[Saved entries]
_ _ _ _

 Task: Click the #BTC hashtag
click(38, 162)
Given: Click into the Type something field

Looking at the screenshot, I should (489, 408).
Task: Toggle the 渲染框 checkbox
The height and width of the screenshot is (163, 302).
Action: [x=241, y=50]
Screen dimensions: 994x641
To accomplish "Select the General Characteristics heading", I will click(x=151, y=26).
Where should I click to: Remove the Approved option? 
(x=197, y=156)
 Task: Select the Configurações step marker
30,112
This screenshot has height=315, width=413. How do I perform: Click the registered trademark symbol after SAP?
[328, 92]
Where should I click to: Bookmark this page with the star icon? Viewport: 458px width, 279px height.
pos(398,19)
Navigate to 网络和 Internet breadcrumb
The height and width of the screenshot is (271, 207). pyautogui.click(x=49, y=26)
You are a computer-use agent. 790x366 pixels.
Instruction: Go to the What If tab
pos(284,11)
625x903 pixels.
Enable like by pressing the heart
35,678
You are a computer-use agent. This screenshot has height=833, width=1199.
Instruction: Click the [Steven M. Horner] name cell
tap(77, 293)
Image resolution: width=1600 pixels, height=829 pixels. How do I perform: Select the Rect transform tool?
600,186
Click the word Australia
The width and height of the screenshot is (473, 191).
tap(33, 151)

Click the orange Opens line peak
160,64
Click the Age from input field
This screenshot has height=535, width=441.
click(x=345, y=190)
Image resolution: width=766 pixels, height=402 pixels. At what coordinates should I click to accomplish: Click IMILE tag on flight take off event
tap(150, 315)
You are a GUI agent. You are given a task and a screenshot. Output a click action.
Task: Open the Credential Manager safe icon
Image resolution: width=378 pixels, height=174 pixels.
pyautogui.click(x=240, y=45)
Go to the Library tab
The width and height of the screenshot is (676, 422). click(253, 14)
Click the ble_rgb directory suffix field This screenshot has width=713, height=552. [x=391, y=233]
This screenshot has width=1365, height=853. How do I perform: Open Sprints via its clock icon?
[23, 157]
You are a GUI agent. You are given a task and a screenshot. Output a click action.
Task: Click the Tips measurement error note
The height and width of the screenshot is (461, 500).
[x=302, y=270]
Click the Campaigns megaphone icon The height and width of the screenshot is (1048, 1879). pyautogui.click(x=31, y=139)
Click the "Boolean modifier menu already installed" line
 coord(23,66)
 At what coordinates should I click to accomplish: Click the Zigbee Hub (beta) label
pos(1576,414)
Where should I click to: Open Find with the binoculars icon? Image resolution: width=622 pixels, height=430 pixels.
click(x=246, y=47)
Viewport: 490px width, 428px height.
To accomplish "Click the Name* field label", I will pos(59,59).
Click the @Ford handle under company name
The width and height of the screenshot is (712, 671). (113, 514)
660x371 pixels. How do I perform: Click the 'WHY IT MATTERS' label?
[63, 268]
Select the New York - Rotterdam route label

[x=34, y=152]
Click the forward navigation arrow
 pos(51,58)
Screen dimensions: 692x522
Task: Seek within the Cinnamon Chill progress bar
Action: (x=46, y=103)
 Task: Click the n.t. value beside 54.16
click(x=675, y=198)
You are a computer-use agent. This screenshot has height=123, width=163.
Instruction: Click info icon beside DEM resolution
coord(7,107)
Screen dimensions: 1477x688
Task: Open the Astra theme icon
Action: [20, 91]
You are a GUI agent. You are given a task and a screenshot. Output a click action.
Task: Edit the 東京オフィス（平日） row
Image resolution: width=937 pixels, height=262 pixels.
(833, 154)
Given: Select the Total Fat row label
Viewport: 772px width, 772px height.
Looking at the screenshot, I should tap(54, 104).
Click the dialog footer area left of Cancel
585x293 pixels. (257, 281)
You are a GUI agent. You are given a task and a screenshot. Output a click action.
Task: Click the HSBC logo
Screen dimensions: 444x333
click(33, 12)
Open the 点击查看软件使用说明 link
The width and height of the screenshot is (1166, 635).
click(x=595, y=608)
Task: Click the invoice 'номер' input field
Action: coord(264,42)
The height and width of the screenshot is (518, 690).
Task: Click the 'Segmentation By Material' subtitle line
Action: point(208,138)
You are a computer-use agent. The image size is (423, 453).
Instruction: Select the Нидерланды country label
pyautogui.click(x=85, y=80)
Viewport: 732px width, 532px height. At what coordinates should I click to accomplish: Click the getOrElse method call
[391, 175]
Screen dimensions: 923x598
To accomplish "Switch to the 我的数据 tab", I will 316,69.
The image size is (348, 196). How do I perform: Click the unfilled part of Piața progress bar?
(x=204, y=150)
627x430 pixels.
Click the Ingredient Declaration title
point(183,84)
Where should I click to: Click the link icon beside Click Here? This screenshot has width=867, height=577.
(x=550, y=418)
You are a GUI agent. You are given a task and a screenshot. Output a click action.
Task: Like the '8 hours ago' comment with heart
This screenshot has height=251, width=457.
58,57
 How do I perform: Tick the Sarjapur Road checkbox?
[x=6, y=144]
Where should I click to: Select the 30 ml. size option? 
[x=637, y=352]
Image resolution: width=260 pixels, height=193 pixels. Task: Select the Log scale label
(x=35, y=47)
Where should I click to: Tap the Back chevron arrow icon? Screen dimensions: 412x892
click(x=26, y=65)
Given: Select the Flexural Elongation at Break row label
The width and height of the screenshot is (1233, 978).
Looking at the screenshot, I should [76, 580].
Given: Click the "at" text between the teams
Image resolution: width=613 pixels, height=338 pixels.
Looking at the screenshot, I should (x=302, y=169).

_ _ _ _

Action item: You are asked to transcribe all of the data above exactly.

Answer to this exercise:
 Task: Click the #BTC hashtag
click(38, 162)
Given: Click into the Type something field

Looking at the screenshot, I should (489, 408).
Task: Toggle the 渲染框 checkbox
The height and width of the screenshot is (163, 302).
Action: [x=241, y=50]
Screen dimensions: 994x641
To accomplish "Select the General Characteristics heading", I will click(x=151, y=26).
Where should I click to: Remove the Approved option? 
(x=197, y=156)
 Task: Select the Configurações step marker
30,112
This screenshot has height=315, width=413. How do I perform: Click the registered trademark symbol after SAP?
[328, 92]
Where should I click to: Bookmark this page with the star icon? Viewport: 458px width, 279px height.
pos(398,19)
Navigate to 网络和 Internet breadcrumb
The height and width of the screenshot is (271, 207). pyautogui.click(x=49, y=26)
You are a computer-use agent. 790x366 pixels.
Instruction: Go to the What If tab
pos(284,11)
625x903 pixels.
Enable like by pressing the heart
35,678
You are a computer-use agent. This screenshot has height=833, width=1199.
Instruction: Click the [Steven M. Horner] name cell
tap(77, 293)
Image resolution: width=1600 pixels, height=829 pixels. How do I perform: Select the Rect transform tool?
600,186
Click the word Australia
The width and height of the screenshot is (473, 191).
tap(33, 151)

Click the orange Opens line peak
160,64
Click the Age from input field
This screenshot has height=535, width=441.
click(x=345, y=190)
Image resolution: width=766 pixels, height=402 pixels. At what coordinates should I click to accomplish: Click IMILE tag on flight take off event
tap(150, 315)
You are a GUI agent. You are given a task and a screenshot. Output a click action.
Task: Open the Credential Manager safe icon
Image resolution: width=378 pixels, height=174 pixels.
pyautogui.click(x=240, y=45)
Go to the Library tab
The width and height of the screenshot is (676, 422). click(253, 14)
Click the ble_rgb directory suffix field This screenshot has width=713, height=552. [x=391, y=233]
This screenshot has width=1365, height=853. How do I perform: Open Sprints via its clock icon?
[23, 157]
You are a GUI agent. You are given a task and a screenshot. Output a click action.
Task: Click the Tips measurement error note
The height and width of the screenshot is (461, 500).
[x=302, y=270]
Click the Campaigns megaphone icon The height and width of the screenshot is (1048, 1879). pyautogui.click(x=31, y=139)
Click the "Boolean modifier menu already installed" line
 coord(23,66)
 At what coordinates should I click to accomplish: Click the Zigbee Hub (beta) label
pos(1576,414)
Where should I click to: Open Find with the binoculars icon? Image resolution: width=622 pixels, height=430 pixels.
click(x=246, y=47)
Viewport: 490px width, 428px height.
To accomplish "Click the Name* field label", I will pos(59,59).
Click the @Ford handle under company name
The width and height of the screenshot is (712, 671). (113, 514)
660x371 pixels. How do I perform: Click the 'WHY IT MATTERS' label?
[63, 268]
Select the New York - Rotterdam route label

[x=34, y=152]
Click the forward navigation arrow
 pos(51,58)
Screen dimensions: 692x522
Task: Seek within the Cinnamon Chill progress bar
Action: (x=46, y=103)
 Task: Click the n.t. value beside 54.16
click(x=675, y=198)
You are a computer-use agent. This screenshot has height=123, width=163.
Instruction: Click info icon beside DEM resolution
coord(7,107)
Screen dimensions: 1477x688
Task: Open the Astra theme icon
Action: [20, 91]
You are a GUI agent. You are given a task and a screenshot. Output a click action.
Task: Edit the 東京オフィス（平日） row
Image resolution: width=937 pixels, height=262 pixels.
(833, 154)
Given: Select the Total Fat row label
Viewport: 772px width, 772px height.
Looking at the screenshot, I should tap(54, 104).
Click the dialog footer area left of Cancel
585x293 pixels. (257, 281)
You are a GUI agent. You are given a task and a screenshot. Output a click action.
Task: Click the HSBC logo
Screen dimensions: 444x333
click(33, 12)
Open the 点击查看软件使用说明 link
The width and height of the screenshot is (1166, 635).
click(x=595, y=608)
Task: Click the invoice 'номер' input field
Action: coord(264,42)
The height and width of the screenshot is (518, 690).
Task: Click the 'Segmentation By Material' subtitle line
Action: point(208,138)
You are a computer-use agent. The image size is (423, 453).
Instruction: Select the Нидерланды country label
pyautogui.click(x=85, y=80)
Viewport: 732px width, 532px height. At what coordinates should I click to accomplish: Click the getOrElse method call
[391, 175]
Screen dimensions: 923x598
To accomplish "Switch to the 我的数据 tab", I will 316,69.
The image size is (348, 196). How do I perform: Click the unfilled part of Piața progress bar?
(x=204, y=150)
627x430 pixels.
Click the Ingredient Declaration title
point(183,84)
Where should I click to: Click the link icon beside Click Here? This screenshot has width=867, height=577.
(x=550, y=418)
You are a GUI agent. You are given a task and a screenshot. Output a click action.
Task: Like the '8 hours ago' comment with heart
This screenshot has height=251, width=457.
58,57
 How do I perform: Tick the Sarjapur Road checkbox?
[x=6, y=144]
Where should I click to: Select the 30 ml. size option? 
[x=637, y=352]
Image resolution: width=260 pixels, height=193 pixels. Task: Select the Log scale label
(x=35, y=47)
Where should I click to: Tap the Back chevron arrow icon? Screen dimensions: 412x892
click(x=26, y=65)
Given: Select the Flexural Elongation at Break row label
The width and height of the screenshot is (1233, 978).
Looking at the screenshot, I should [76, 580].
Given: Click the "at" text between the teams
Image resolution: width=613 pixels, height=338 pixels.
Looking at the screenshot, I should (x=302, y=169).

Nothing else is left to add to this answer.